**Work required**
Can you repeat every one of the records below line for line, without the pictures?

**Data shown**
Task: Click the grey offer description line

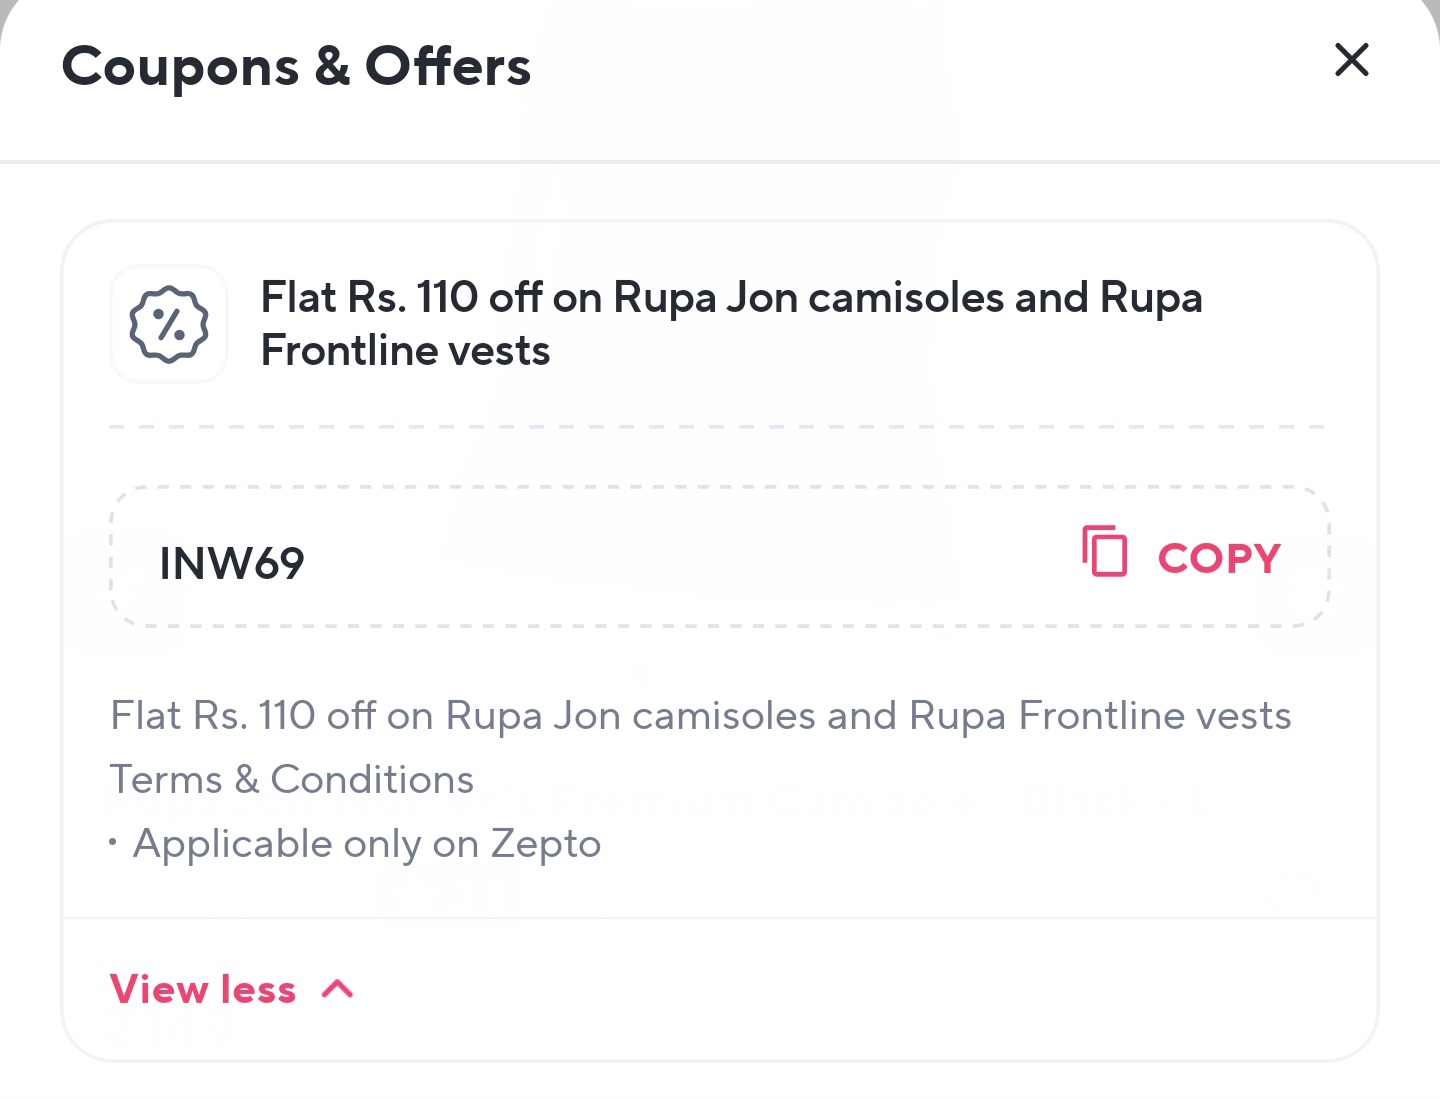Action: 700,716
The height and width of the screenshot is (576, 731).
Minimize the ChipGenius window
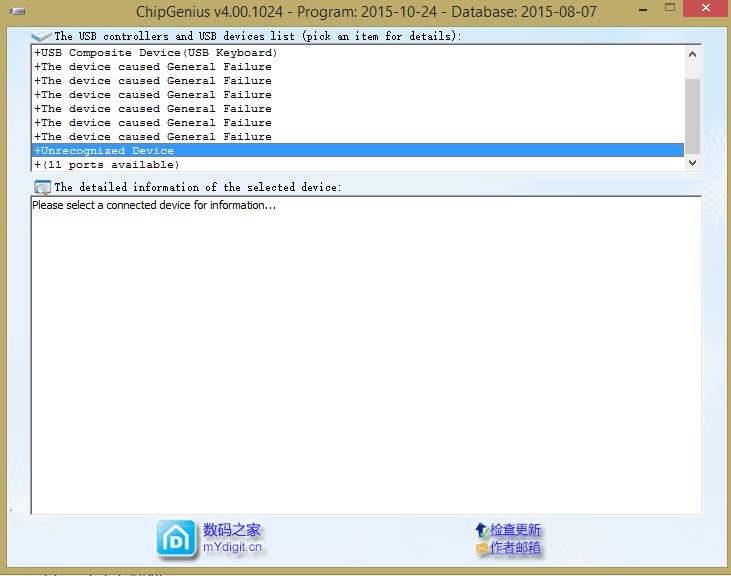pos(643,10)
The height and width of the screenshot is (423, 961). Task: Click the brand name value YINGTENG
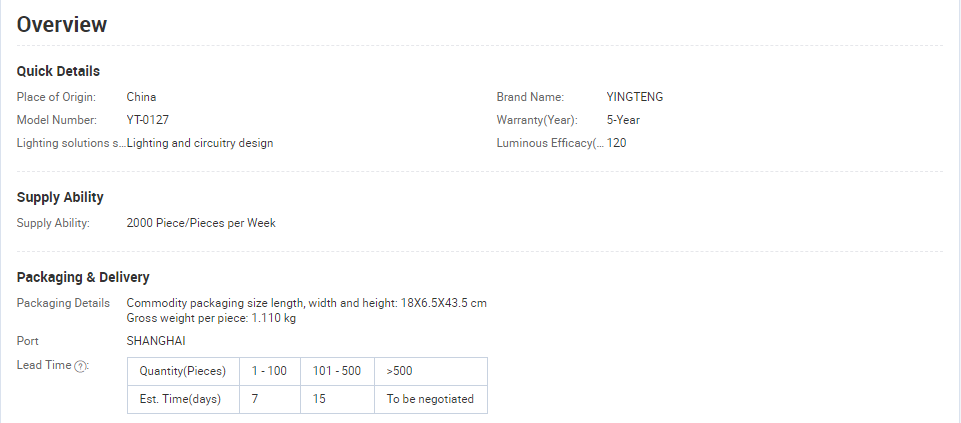pyautogui.click(x=634, y=97)
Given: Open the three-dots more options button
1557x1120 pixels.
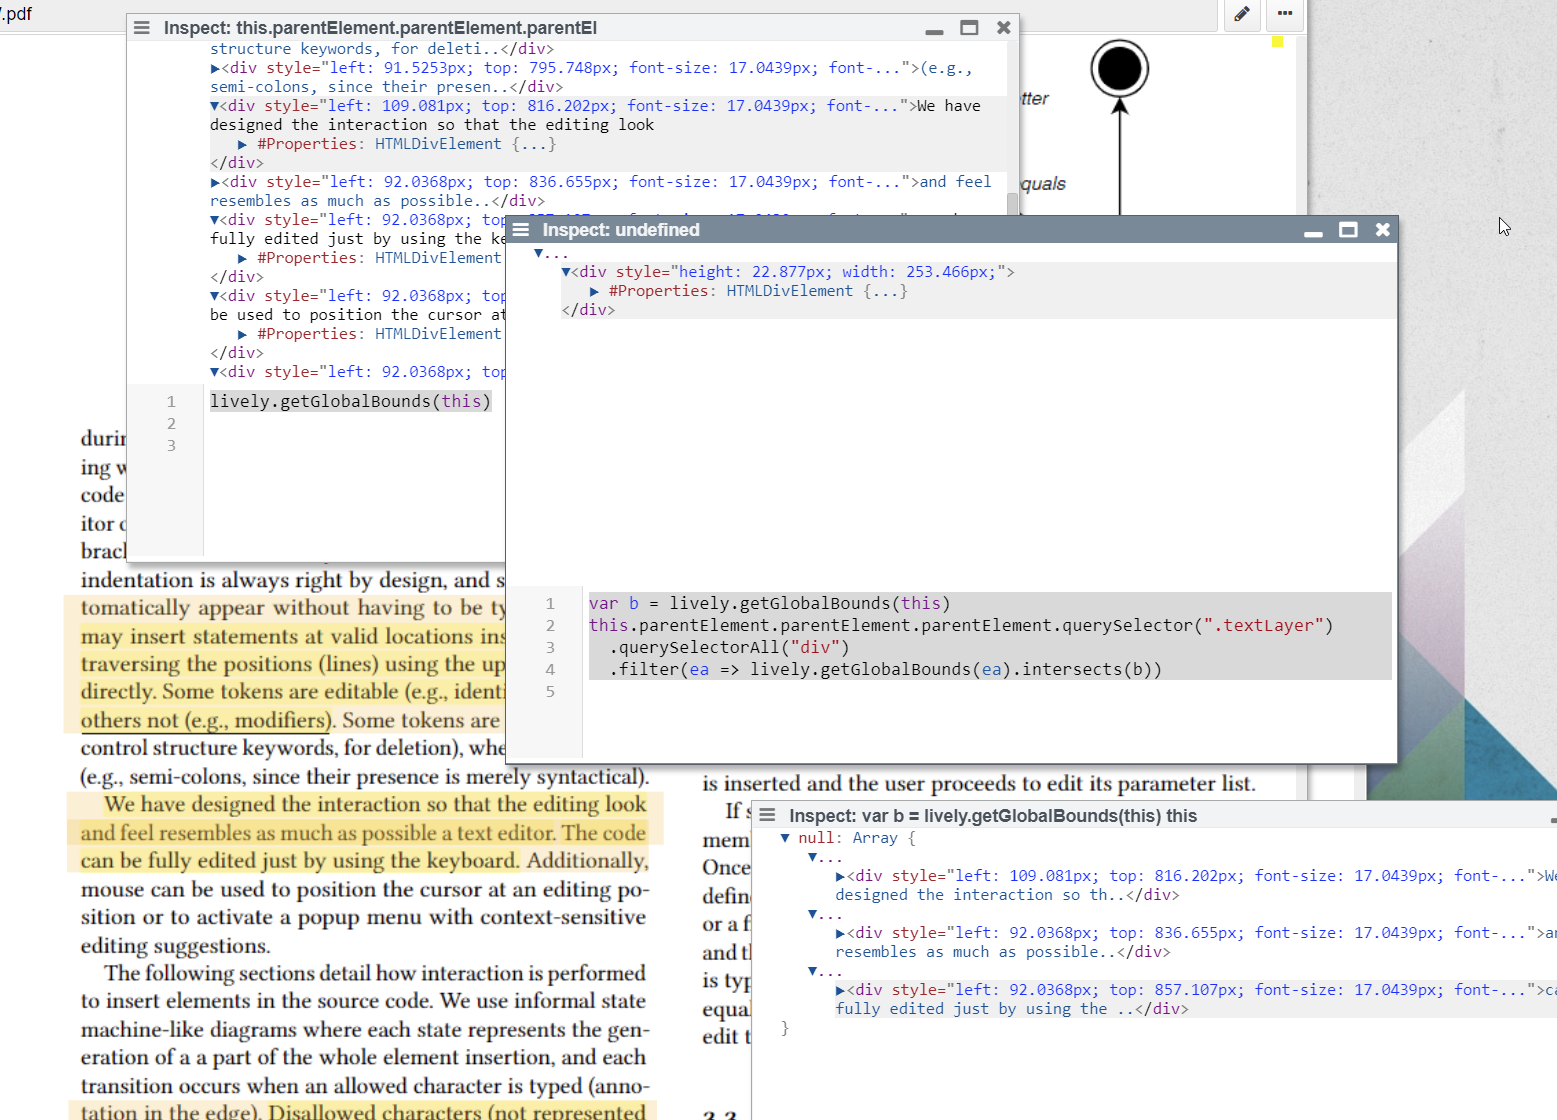Looking at the screenshot, I should tap(1285, 14).
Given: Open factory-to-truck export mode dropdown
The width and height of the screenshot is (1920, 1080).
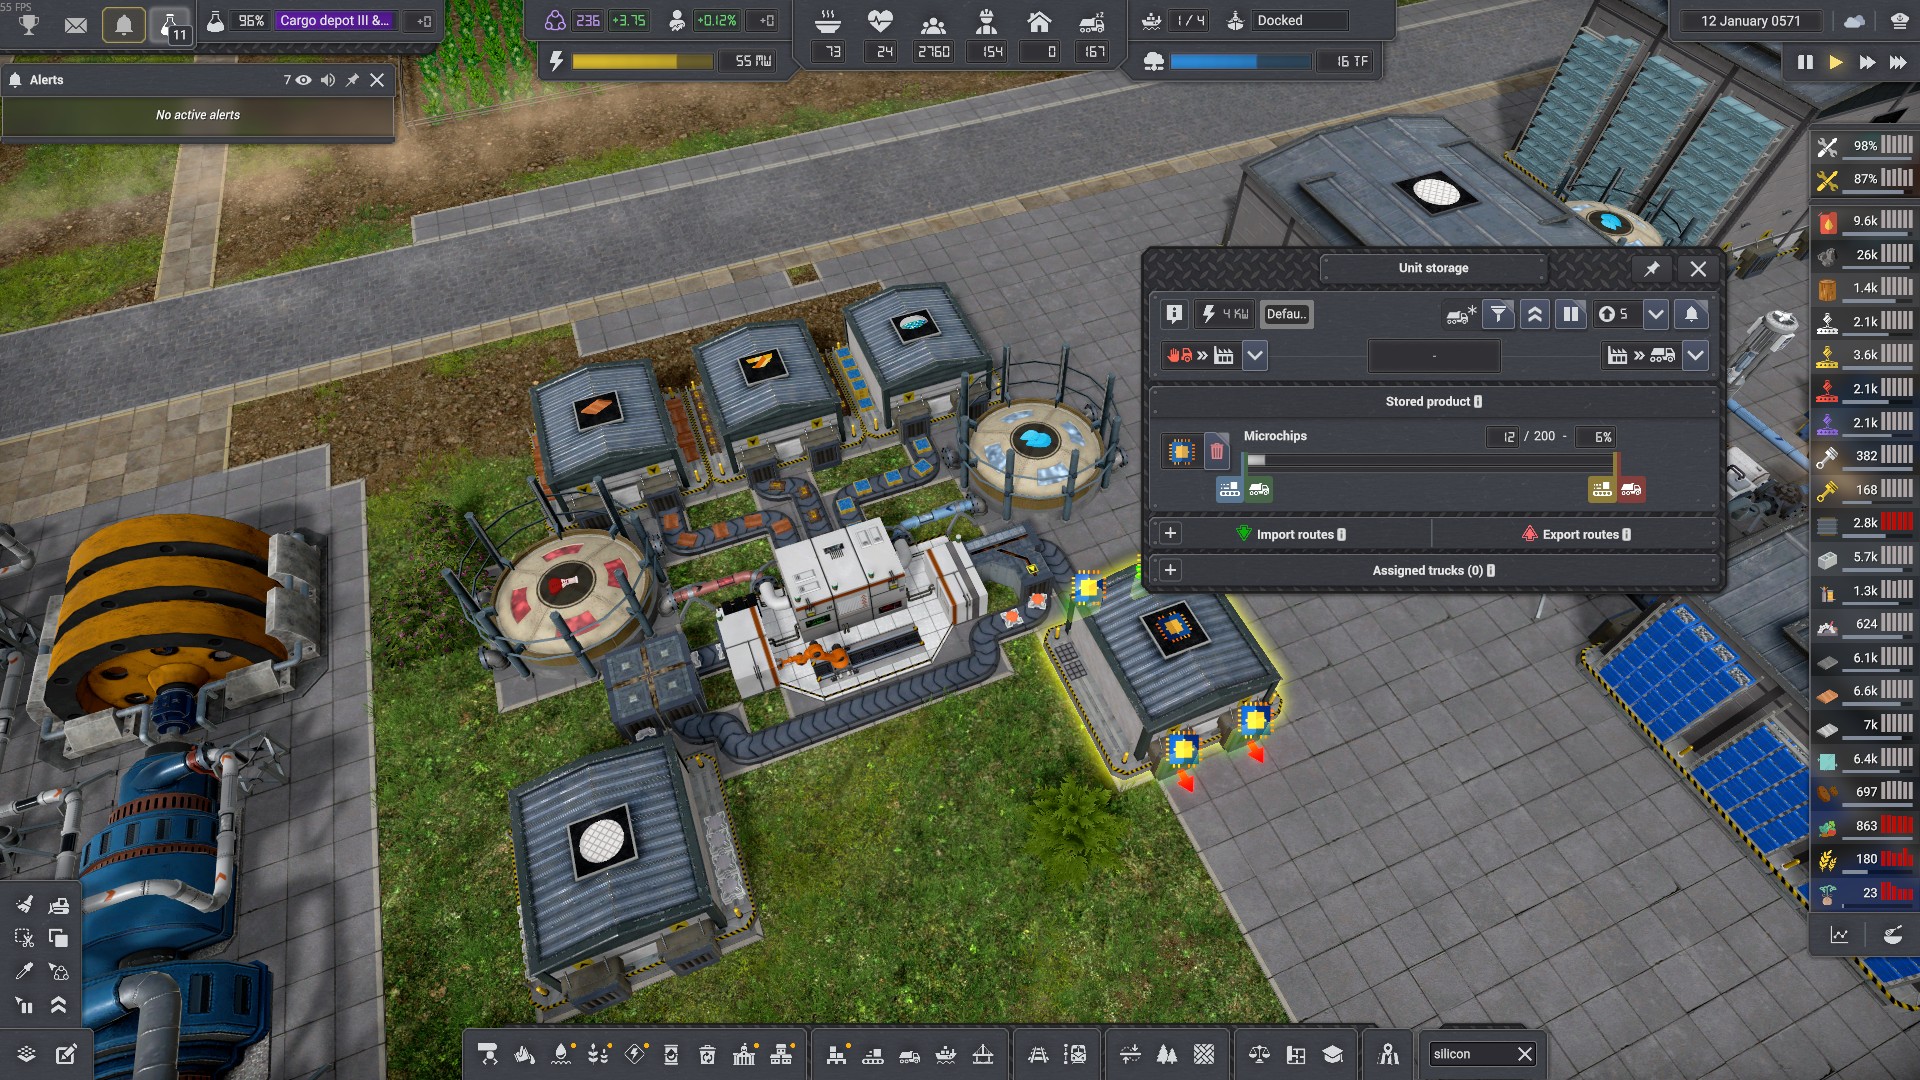Looking at the screenshot, I should [x=1695, y=355].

**Written response**
Task: Click the grey offer description line

Action: 700,716
The height and width of the screenshot is (576, 731).
Minimize the ChipGenius window
pos(643,10)
The height and width of the screenshot is (423, 961). Task: Click the brand name value YINGTENG
pyautogui.click(x=634, y=97)
Given: Open the three-dots more options button
1557x1120 pixels.
Looking at the screenshot, I should tap(1285, 14).
Given: Open factory-to-truck export mode dropdown
The width and height of the screenshot is (1920, 1080).
Looking at the screenshot, I should [x=1695, y=355].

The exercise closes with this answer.